3D Printing : Art vs Science
As developers in an agency environment we're often playing with new technology: new languages, methodologies, systems, clouds, and computers. Our love of technology never stops just there, we get excited by any gadget or gizmo: electric cars, auto sailing boats, reusable rockets (pretty much everything Elon Musk does). So when I got my mitts on a 3D printer I was absolutely thrilled. This thing was like witchcraft.

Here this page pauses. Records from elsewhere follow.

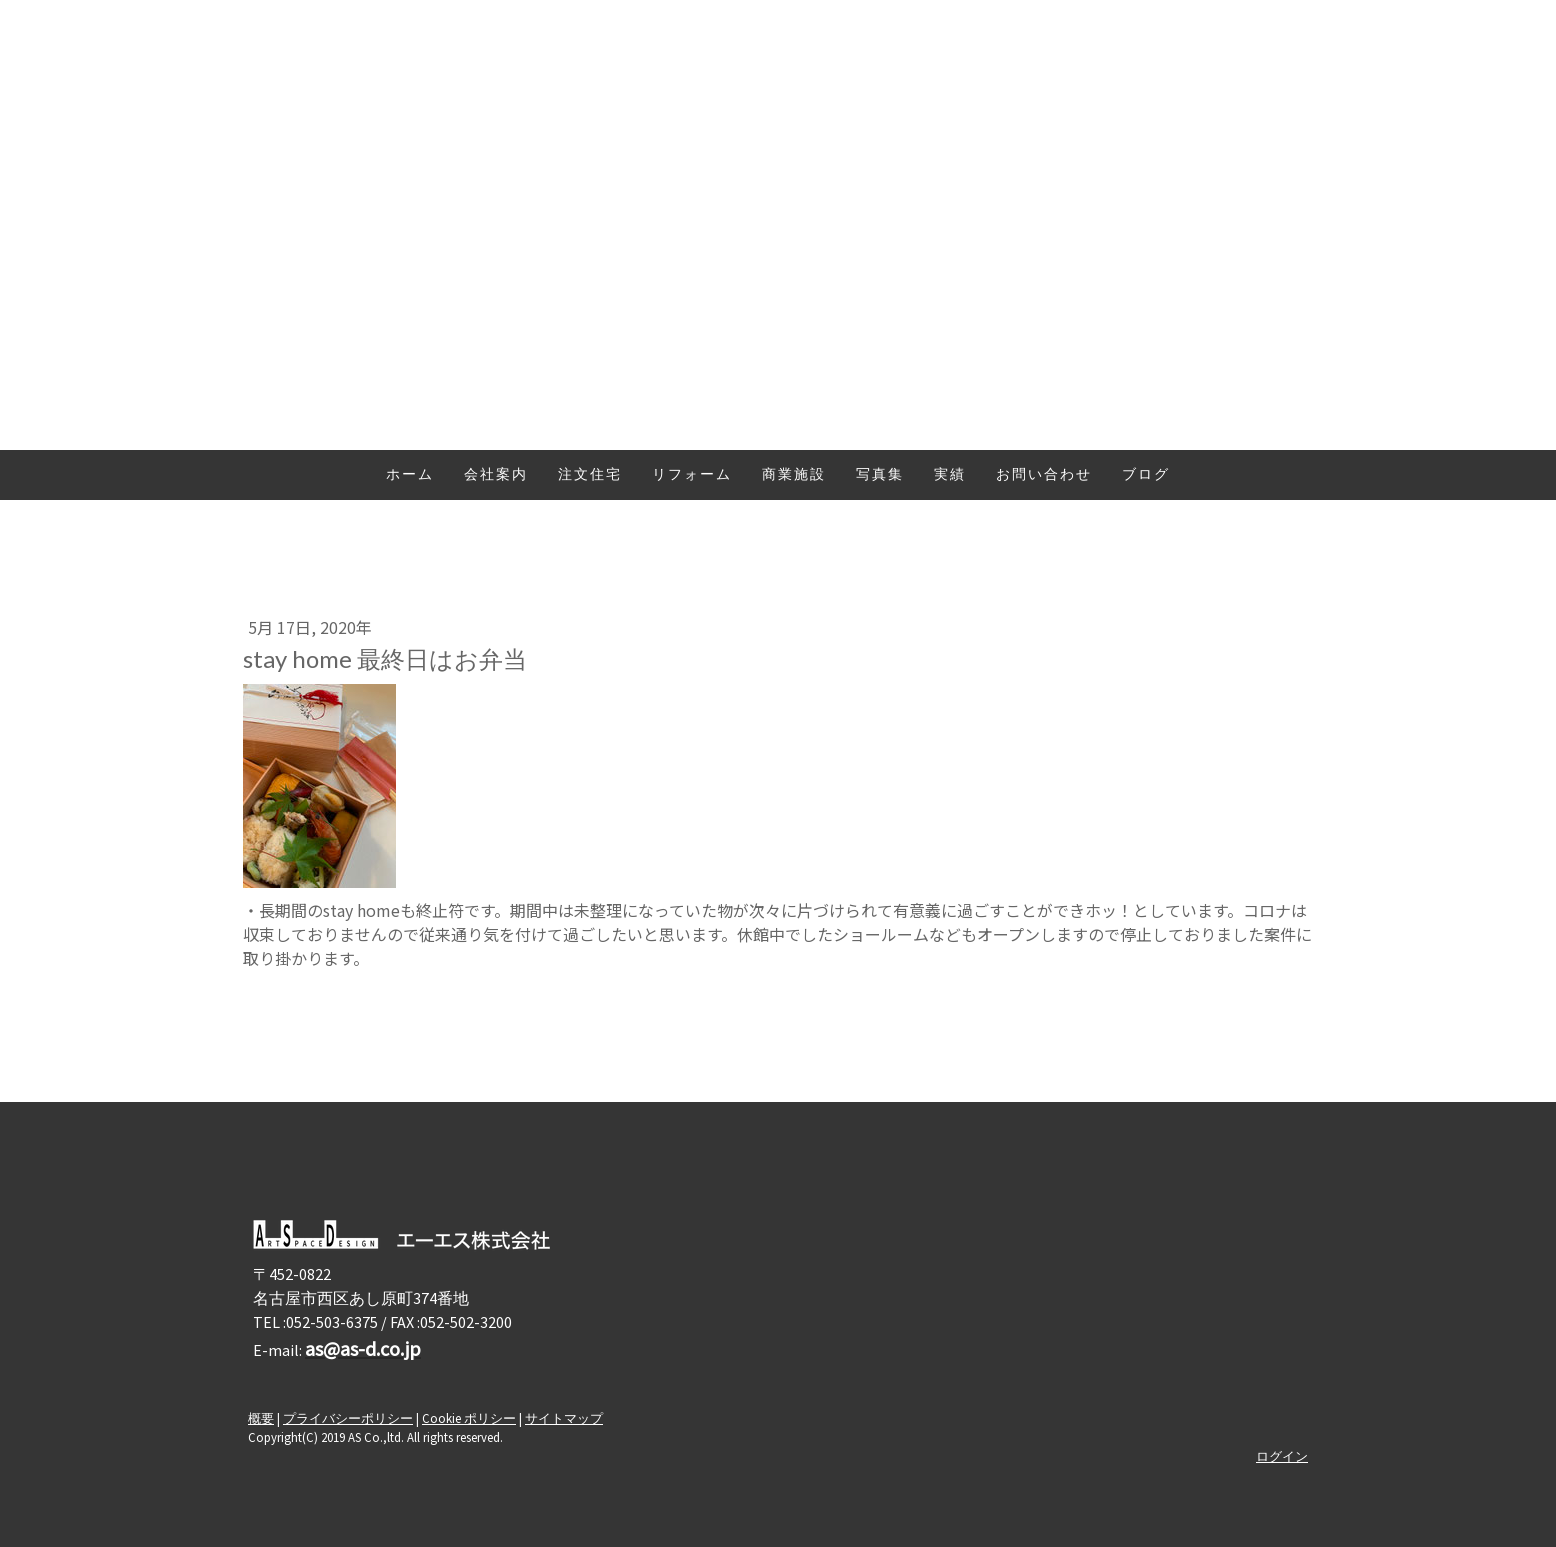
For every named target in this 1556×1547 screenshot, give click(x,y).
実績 (950, 475)
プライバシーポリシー (348, 1418)
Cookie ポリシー (469, 1418)
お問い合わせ (1044, 475)
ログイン (1282, 1456)
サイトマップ (564, 1418)
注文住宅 (590, 475)
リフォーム (692, 475)
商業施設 (794, 475)
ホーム (410, 475)
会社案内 (496, 475)
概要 (261, 1418)
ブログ (1146, 475)
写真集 (880, 475)
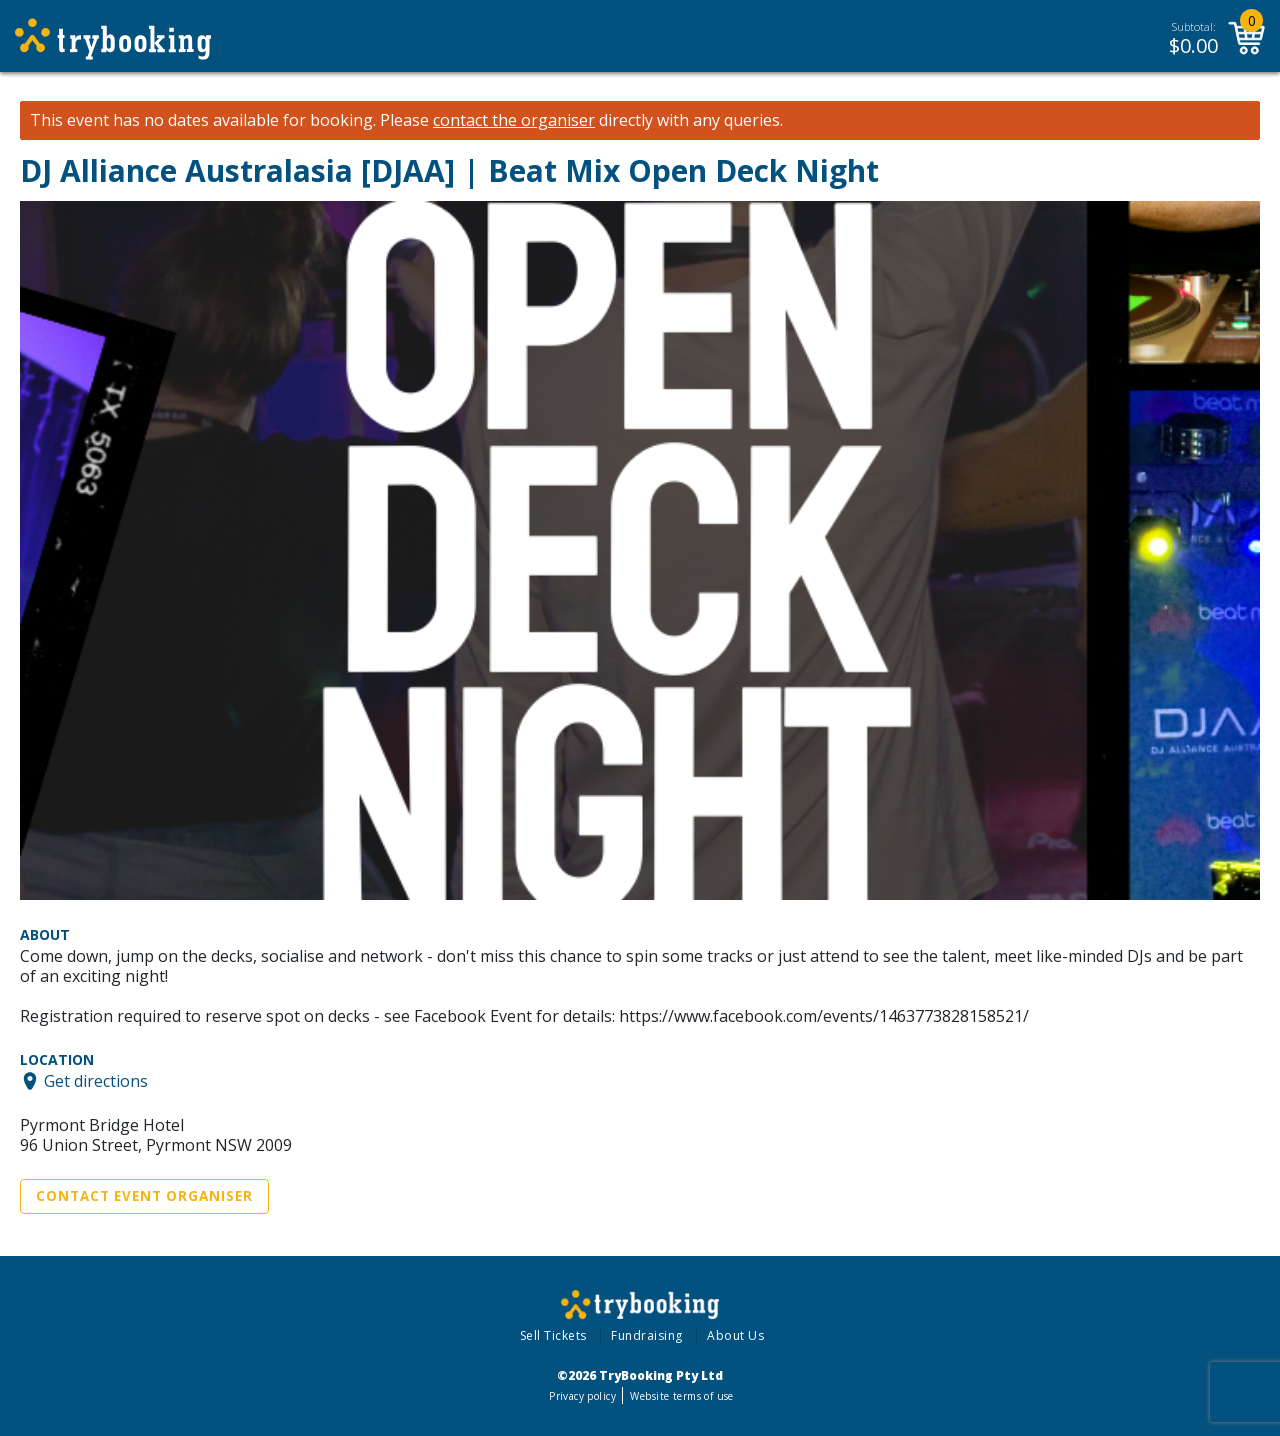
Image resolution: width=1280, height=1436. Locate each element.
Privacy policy (582, 1396)
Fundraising (647, 1335)
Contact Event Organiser (144, 1196)
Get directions (96, 1081)
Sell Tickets (553, 1335)
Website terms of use (681, 1396)
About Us (735, 1335)
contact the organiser (514, 120)
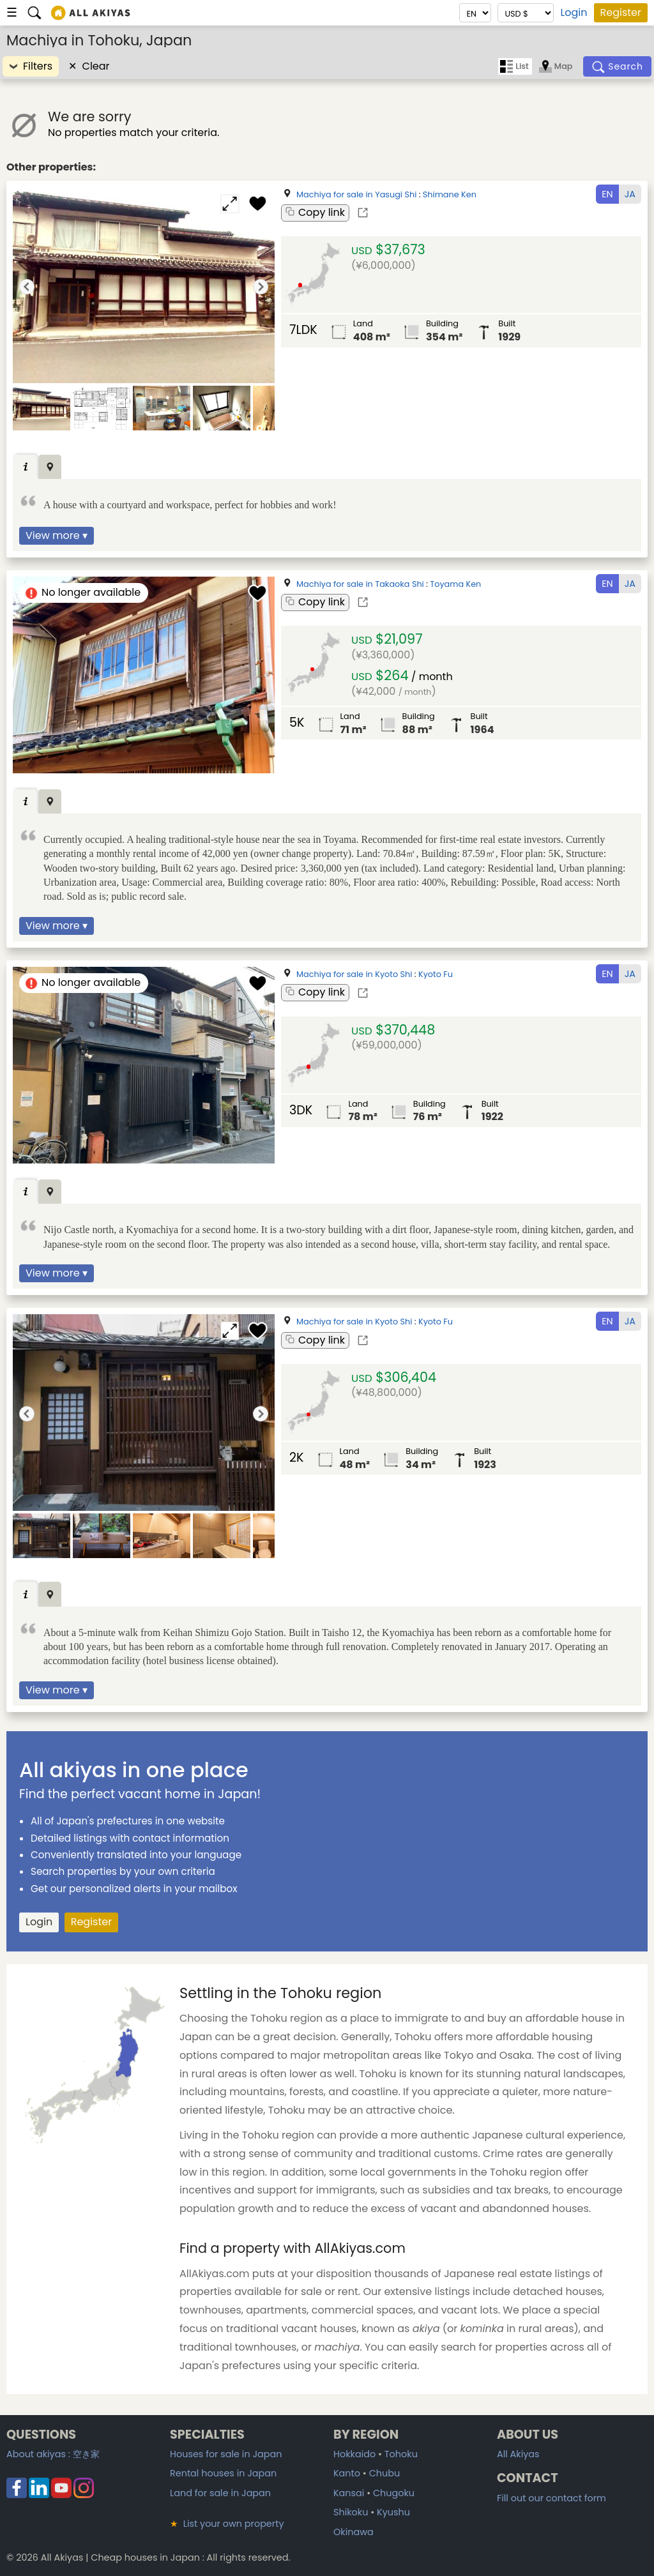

"Any sufficiently advanced technology is indistinguishable from magic"
-- Arthur C. Clarke
So, in order to print something you need a model, a software representation of what the thing looks like. In actual fact it's more like a set of instructions on how the printer should build the thing. There's loads of sites out there than can provide these - check out Thingiverse for some (lots) of examples. Some are practical (Ethernet cable management), some are fun (Mini-SNES Raspberry Pi case), and some are just "meta" (Build a 3D printer with your 3D printer). I'll admit I spent far too much time that first month printing out whimsical rather than practical items (Pokemon anyone). Then the bug passes and you want to do something useful with it - but what and how ?
Defining a 3D Shape on a very 2D Screen
Imagine I create a sphere and a cylinder and I line them up so one goes right through the other. If I then make the cylinder "subtractive" it cuts a tube right through the sphere and you end up with a bead - like jabbing a pencil through plasticine.
I'm the first to admit that my artistic abilities are limited in turning that vision into a solid reality. I tried loads of different programs in order to best render my ideas into a virtual 3D plane for printing. SketchUp, FreeCAD, TinkerCAD, Blender - all great bits of software that work by creating objects in a 3D space, mashing them together, and defining how they interact. While those programs are fantastic (and they really are) they just didn't gel with how I could conceive of creating something. I just couldn't manipulate the objects properly in the 3D space (maybe when you can combine VR with CAD this will click into place).
Enter : OpenSCAD
For me the "Eureka" moment was when I found OpenSCAD. It does exactly the same as those other programs but is controlled purely by a programming language. The language is very straightforward but the results are no less impressive. Every object is defined by its type and dimensions, its additive and subtractive properties, and positioned on XYZ axes. You then build your larger object out of smaller shapes, and leave it to OpenSCAD to work out the complicated parts.
If like me your hand can't quite match your eye, OpenSCAD is definitely worth a look.